WHAT YOU NEED TO DO. Your reply should consist only of the lines from the one holding "Given: Open 生成式扩展 tool" to the last line of the data below, written out exactly and without pictures.

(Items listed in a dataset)
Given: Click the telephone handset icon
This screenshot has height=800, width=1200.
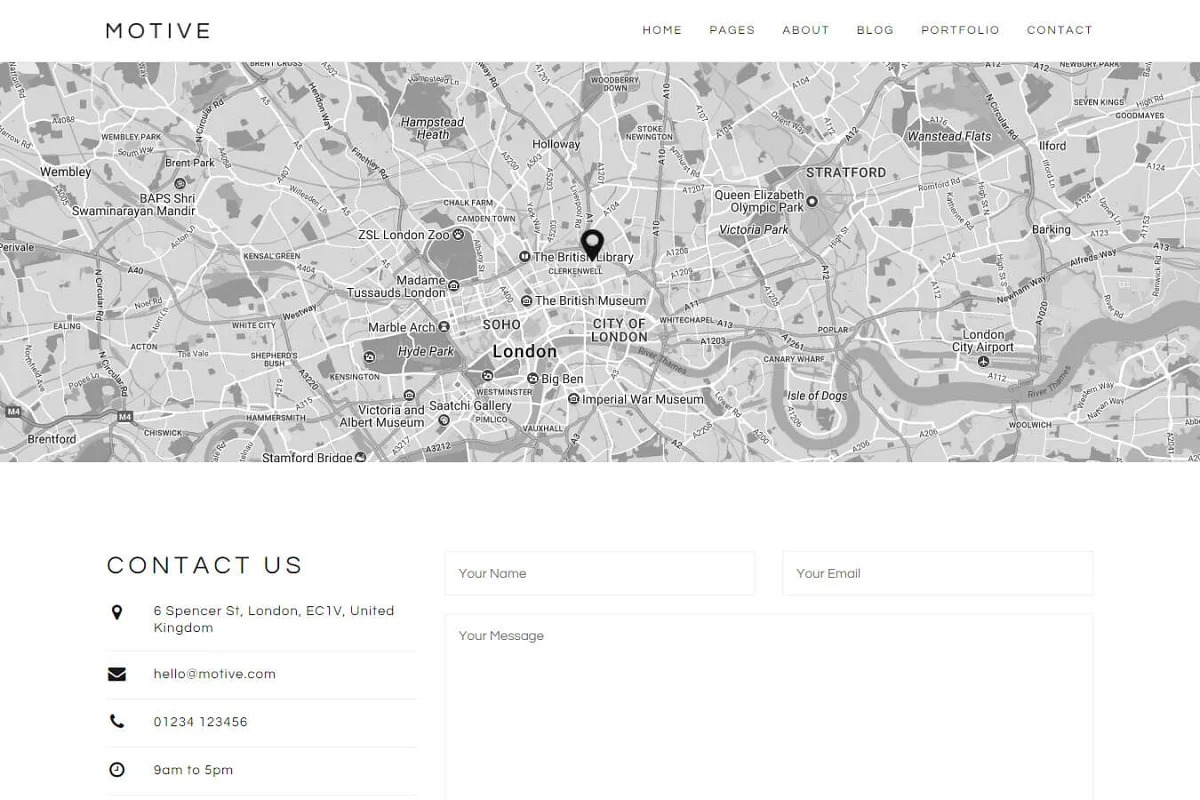Looking at the screenshot, I should [x=117, y=722].
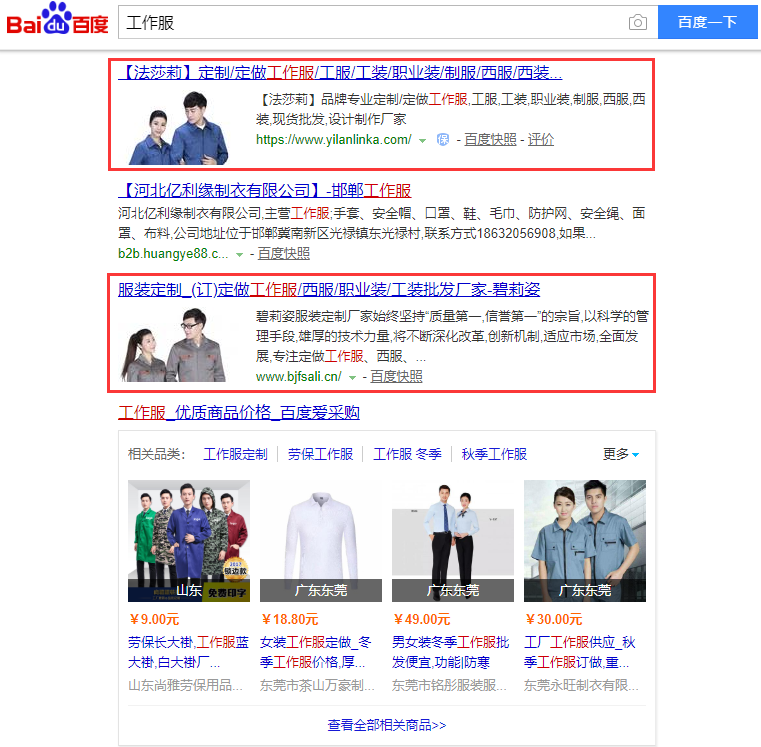The height and width of the screenshot is (747, 761).
Task: Click the white shirt product image
Action: (321, 540)
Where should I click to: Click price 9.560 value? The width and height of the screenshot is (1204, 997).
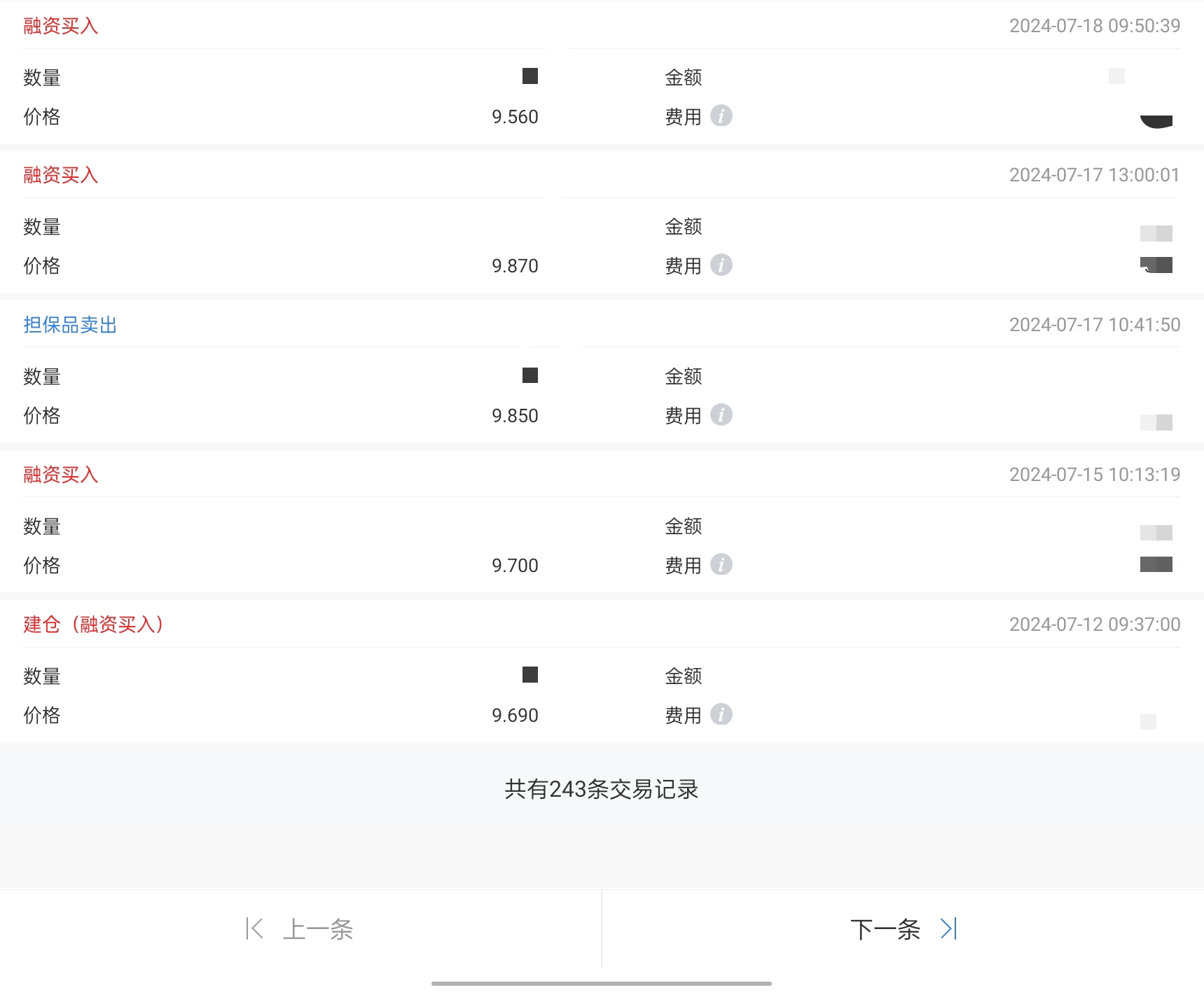(x=515, y=117)
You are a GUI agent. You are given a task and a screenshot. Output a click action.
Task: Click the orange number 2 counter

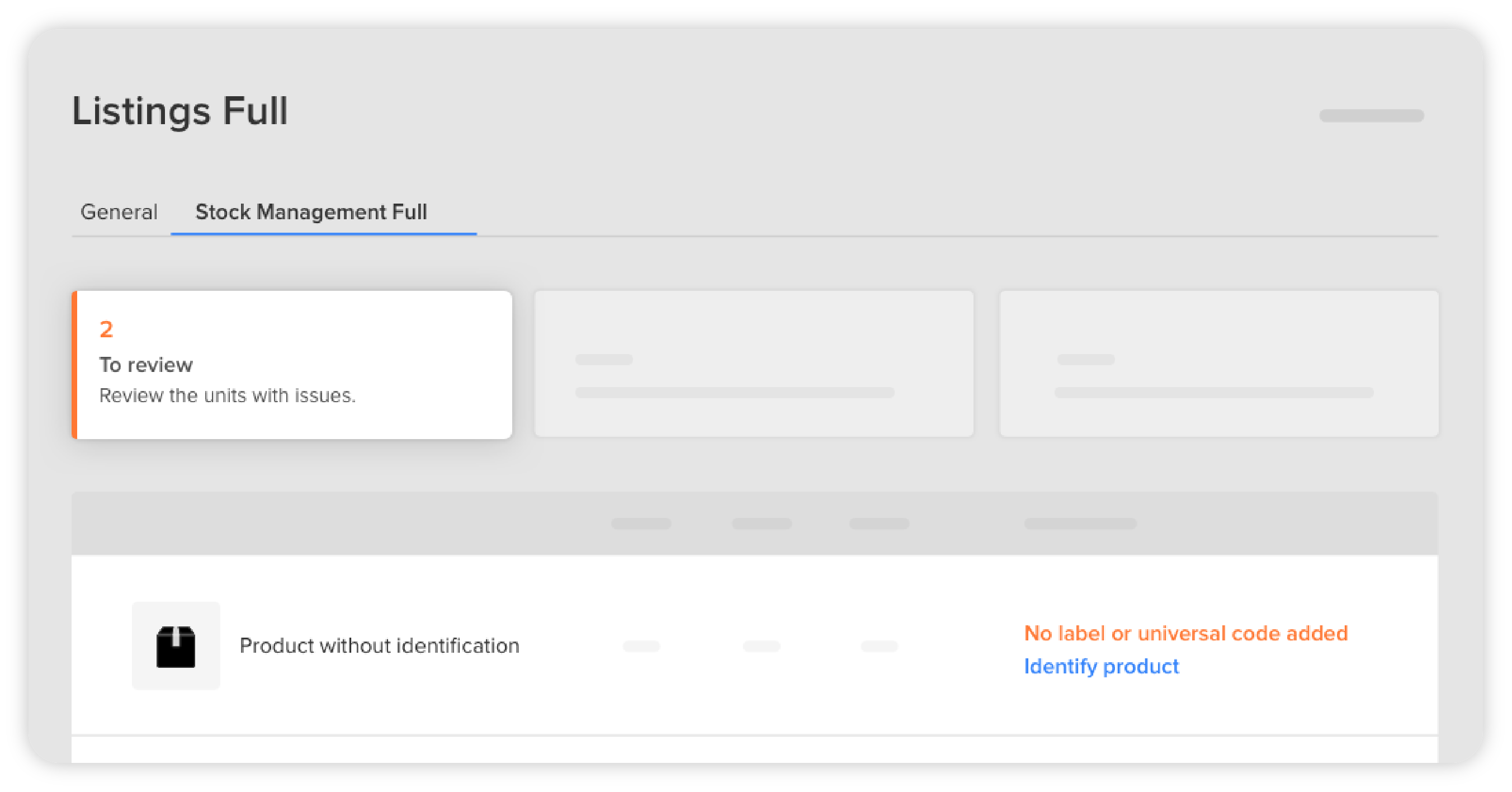[106, 329]

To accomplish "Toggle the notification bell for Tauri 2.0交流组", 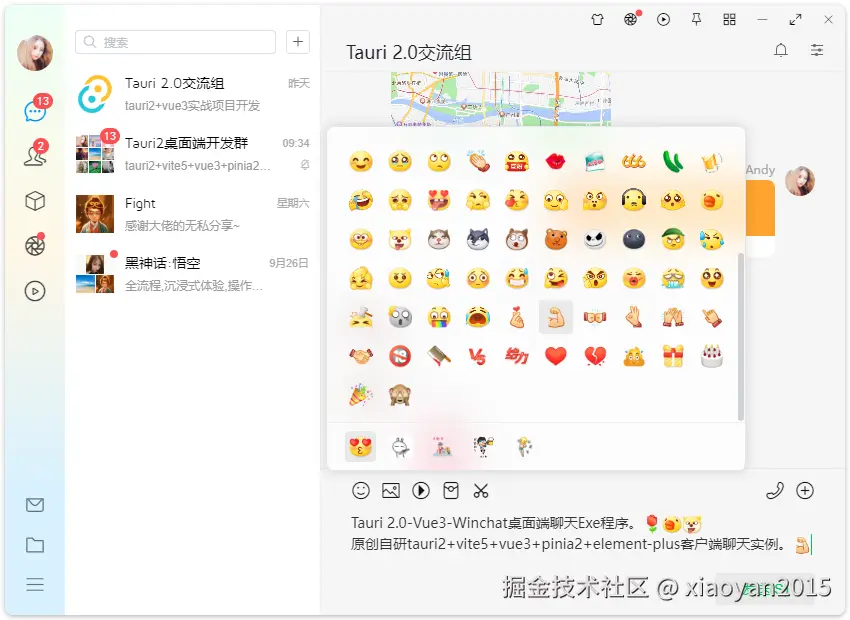I will (x=781, y=50).
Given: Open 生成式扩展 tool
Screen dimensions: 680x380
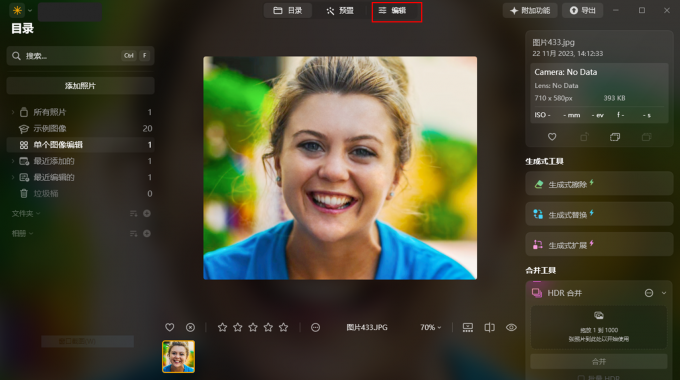Looking at the screenshot, I should [599, 244].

RESULT FOR THIS TASK.
Given: Open 生成式扩展 tool
Screen dimensions: 680x380
Looking at the screenshot, I should [599, 244].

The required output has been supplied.